#### Data for the task
◆ ◆ ◆ ◆ ◆

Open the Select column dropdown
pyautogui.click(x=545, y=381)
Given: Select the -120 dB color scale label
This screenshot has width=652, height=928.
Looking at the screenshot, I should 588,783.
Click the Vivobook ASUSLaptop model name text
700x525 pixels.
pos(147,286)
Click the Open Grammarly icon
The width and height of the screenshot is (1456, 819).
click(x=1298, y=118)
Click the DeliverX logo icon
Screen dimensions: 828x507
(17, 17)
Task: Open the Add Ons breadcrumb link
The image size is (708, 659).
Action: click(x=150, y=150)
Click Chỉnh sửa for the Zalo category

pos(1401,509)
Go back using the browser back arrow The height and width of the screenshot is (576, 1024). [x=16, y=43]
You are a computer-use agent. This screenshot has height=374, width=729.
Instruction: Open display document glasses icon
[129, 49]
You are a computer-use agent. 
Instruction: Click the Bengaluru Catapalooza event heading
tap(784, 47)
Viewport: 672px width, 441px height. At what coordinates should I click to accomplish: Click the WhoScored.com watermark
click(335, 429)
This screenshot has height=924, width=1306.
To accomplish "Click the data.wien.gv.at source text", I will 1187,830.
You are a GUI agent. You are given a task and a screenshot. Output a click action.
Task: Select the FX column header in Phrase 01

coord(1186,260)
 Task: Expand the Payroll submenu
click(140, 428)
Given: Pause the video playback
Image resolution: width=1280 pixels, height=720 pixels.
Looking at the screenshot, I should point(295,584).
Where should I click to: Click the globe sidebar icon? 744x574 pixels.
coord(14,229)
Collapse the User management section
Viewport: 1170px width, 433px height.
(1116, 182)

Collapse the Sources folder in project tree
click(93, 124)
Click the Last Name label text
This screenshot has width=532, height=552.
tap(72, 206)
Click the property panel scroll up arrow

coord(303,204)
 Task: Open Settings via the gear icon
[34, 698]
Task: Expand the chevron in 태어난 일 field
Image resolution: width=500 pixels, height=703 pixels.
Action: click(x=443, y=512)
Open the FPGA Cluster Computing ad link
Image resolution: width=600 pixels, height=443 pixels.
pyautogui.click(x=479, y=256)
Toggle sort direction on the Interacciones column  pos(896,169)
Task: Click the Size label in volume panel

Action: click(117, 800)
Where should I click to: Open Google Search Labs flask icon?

◆ ◆ ◆ ◆ ◆

#### Aim
Report only the number of lines in the rows above that contain the string "Where".

#### Solution to the problem
2